SPRGB - Some (Pseudo) Random Guy's Blog

The Future of AI Assisted Development

This is an opinion post

Note: the acronym AI in the context of this post refers to Large Language Models and Coding Agents.

Entering 2026, the usage of AI for software development is still a controversial topic. While many developers and non-developers claim AI has boosted their productivity, scientific studies show that the adoption of AI hasn’t had any noticeable impact yet[1], or worse, it has decreased productivity while developers still believe they were more productive[2].

There have been already articles aiming to predict where software development is going, for example, comparing this new software era to the industrial revolution[3]. There is also an infinite number of apocalyptic articles claiming that, by the year n+5, where n is the year you are currently reading the article in, AI is going to write all code. While there is some truth and some human hallucinations everywhere, the reality seems to point to a less exciting future.

The goal of this post isn’t to validate, analyse, or discredit any existing study, but rather to guess what the possible future of AI-assisted software development can be. It’s also not going to cover AI usage for creative tasks since that’s a separate topic. As an aside, none of the posts of this blog use AI, not even for spell checking, and rather all the spelling, grammar, and styling rely on Vale.

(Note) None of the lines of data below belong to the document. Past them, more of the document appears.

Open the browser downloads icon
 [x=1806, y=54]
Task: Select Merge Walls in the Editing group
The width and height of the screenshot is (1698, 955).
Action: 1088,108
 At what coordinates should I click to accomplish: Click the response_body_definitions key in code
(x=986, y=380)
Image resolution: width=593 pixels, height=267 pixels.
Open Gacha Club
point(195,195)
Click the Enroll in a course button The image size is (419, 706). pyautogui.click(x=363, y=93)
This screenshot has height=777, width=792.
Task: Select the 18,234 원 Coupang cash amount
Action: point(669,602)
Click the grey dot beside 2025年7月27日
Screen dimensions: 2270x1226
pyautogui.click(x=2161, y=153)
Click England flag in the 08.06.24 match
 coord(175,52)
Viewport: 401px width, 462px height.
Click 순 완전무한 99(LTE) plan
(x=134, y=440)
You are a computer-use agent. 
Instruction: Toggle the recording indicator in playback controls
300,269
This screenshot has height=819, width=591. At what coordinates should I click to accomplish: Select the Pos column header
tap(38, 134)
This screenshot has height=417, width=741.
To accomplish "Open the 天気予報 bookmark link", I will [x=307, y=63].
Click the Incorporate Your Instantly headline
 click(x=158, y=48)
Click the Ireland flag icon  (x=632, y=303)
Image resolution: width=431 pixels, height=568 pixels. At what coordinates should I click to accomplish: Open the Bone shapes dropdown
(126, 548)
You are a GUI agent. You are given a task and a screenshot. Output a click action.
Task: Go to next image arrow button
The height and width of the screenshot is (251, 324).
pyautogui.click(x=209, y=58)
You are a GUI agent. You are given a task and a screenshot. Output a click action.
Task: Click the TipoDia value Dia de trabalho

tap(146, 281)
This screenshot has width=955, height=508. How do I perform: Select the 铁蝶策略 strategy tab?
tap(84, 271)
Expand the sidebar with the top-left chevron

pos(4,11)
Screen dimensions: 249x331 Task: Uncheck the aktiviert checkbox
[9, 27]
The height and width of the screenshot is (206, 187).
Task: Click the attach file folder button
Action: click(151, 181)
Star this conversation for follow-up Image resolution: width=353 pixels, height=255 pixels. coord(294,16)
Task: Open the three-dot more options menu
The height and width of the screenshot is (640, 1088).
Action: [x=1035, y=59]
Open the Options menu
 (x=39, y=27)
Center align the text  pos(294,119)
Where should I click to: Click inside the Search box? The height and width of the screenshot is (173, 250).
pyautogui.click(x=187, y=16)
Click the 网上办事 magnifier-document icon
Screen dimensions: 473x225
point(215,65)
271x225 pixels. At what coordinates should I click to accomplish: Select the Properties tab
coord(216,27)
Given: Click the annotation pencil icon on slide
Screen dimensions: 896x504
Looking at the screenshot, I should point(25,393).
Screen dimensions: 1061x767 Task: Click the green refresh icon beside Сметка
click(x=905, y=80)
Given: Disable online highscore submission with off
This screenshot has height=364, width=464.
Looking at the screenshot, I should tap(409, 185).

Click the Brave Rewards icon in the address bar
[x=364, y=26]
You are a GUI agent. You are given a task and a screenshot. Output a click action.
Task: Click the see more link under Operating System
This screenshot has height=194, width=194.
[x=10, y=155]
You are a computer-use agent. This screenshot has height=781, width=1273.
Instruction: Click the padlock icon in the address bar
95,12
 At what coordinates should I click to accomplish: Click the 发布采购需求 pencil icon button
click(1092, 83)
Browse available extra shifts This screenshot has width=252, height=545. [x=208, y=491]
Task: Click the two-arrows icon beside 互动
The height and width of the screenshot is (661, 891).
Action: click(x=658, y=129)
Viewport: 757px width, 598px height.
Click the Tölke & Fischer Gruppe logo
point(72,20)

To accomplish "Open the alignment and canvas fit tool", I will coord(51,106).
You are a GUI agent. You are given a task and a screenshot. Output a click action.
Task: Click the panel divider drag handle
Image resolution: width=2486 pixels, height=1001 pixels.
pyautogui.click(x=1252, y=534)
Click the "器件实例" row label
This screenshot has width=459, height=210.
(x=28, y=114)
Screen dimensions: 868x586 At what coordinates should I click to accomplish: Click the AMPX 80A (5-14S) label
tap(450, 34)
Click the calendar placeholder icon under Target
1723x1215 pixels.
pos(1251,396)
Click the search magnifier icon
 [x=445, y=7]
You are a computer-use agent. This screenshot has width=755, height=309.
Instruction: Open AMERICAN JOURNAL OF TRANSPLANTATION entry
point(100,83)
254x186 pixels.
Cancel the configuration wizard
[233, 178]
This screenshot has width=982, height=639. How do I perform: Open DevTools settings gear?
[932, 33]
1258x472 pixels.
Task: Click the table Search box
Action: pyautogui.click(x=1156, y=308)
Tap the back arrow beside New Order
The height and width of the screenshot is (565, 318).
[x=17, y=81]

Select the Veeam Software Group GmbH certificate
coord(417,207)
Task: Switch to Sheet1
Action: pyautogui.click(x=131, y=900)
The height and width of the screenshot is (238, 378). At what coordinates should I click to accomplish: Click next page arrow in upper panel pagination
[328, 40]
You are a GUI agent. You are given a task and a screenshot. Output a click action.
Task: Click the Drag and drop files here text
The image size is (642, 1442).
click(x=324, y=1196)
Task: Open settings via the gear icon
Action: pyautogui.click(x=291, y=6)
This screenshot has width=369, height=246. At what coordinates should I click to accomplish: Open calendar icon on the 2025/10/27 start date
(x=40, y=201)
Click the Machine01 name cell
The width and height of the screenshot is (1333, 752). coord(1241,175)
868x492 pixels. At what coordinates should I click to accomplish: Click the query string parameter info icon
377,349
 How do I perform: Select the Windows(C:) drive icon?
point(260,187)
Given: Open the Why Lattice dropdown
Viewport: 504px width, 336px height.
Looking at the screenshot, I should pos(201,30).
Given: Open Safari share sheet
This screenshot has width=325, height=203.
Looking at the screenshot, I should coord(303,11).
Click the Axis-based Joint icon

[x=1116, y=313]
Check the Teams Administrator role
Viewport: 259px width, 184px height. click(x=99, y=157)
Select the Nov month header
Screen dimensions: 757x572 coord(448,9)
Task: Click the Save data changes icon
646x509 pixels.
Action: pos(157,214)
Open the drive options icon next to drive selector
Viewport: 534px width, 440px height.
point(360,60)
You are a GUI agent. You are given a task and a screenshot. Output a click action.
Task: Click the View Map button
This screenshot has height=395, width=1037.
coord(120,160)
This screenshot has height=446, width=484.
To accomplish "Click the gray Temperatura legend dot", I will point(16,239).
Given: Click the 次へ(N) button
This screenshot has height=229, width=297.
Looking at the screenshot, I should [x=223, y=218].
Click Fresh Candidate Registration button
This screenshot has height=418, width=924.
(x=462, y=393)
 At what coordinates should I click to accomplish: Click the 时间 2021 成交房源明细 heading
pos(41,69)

Where AI-assisted development succeeds

If you tried using coding agents, AI-integrated IDE, etc. for your job, you might have noticed that AI performs better the more constrained it’s. Codebases containing exhaustive test suites and strict linter rules limit the possible set of programs the AI can write, making it more likely to produce a valid result. From experience, AI is the most useful in:

Comparison of conclusions and future predictions

High level language

Almost every article reaches the conclusion that the era of AI-assisted development introduces a new high level language, and points to the prompts, AGENTS.md, and whatever the AI uses as input to write code. This statement is usually accompanied by mentioning the transition from binary -> assembly -> low level languages -> high level languages. The problem is that prompts aren’t deterministic, and you can sometimes find cases where the AI ignores some guidelines from AGENTS.md.

The high level language that people are looking for already exists: tests. A comprehensive test suite including unit tests, functional tests, acceptance tests and performance tests, paired with strict coding rules should be enough to guarantee that the AI produces a valid output of expected quality. Tests and coding rules, which are specific and deterministic, are going to win over markdown files and prompts that aren’t only ambiguous, but also the AI sometimes ignores.

If you want the AI to not write functions with more than X input arguments, and no longer than Y lines, you can write it in a file and pass it when the agent session starts, hoping that the AI follows it. You can also add it to your linter rules, let the AI code, raise the error, and let it refactor the solution.

The future professional

Computer aided development has existed for decades and people still study mechanical engineering, civil engineering, electrical engineering, architecture, etc. Software engineering is going to take the same path: engineers are going to learn how to write code but they’re going to do so sparingly in a professional setting. Instead, they’re going to define the architecture and technologies, write tests, specifications, code/linter rules, let the AI do an initial version and manually modify it for better performance, and maintainability. Software engineers require the same amount of knowledge as before, or even more.

If you don’t have the knowledge to choose the architecture and technologies for your system, and instead delegate it to the AI, how can you validate it? You could tell it to experiment with a few options, run benchmarks and performance tests, and then choose the best one, but that might be an expensive experiment. Imagine if an electrical engineer didn’t know about different capacitor types, and built the same circuit 3 times, they’re going to arrive to the optimal design but the research is going to cost them a lot.

If you don’t know how to code, and the AI is incapable of producing a valid output for your specifications, then how are you going to fix it? A similar case happens when doing PCB design using any EDA software: the auto-routing feature can do an initial layout for you that saves a ton of time, but almost always requires some manual tweaking due to physical limitations of the manufacturer, potential interference, etc.

Assuming the price of AI is going to increase and match CAD and ECAD tools, then students don’t have to worry about not learning how to code. As examples, AutoCAD and Altium Designer prices are out of range for university students, so they usually learn how to work with worse alternatives. By the time you can afford a pro license of any CAD, including AI in the future, you already have enough hands-on experience.

The future of software quality

Most articles come to the conclusion that software quality is going to decrease because of the accessibility and lower costs of creating new software. While the quality of the average product might decrease, professional software quality is going to maintain or increase its quality. After some major accidents and a deserved bad reputation for software in general, software companies are going to enforce strict standards for their products. CI/CD pipelines are going to include at a minimum: e2e testing, minimum code coverage, vulnerability scanning and static code analysis.

There is also one random prediction/wish. On top of the existing Software Bill of Materials and the audit feature that many package managers already offer, in the future public packages and libraries can come with stricter requirements and information. For example, you could configure your project to only allow libraries that have > X% code coverage through testing, and that also pass a standard vulnerability scan. This doesn’t mean that hobby libraries are going to disappear, but when including third-party code in a professional project, you are responsible for each dependency and can decide whether to include or not a package that doesn’t meet certain standards.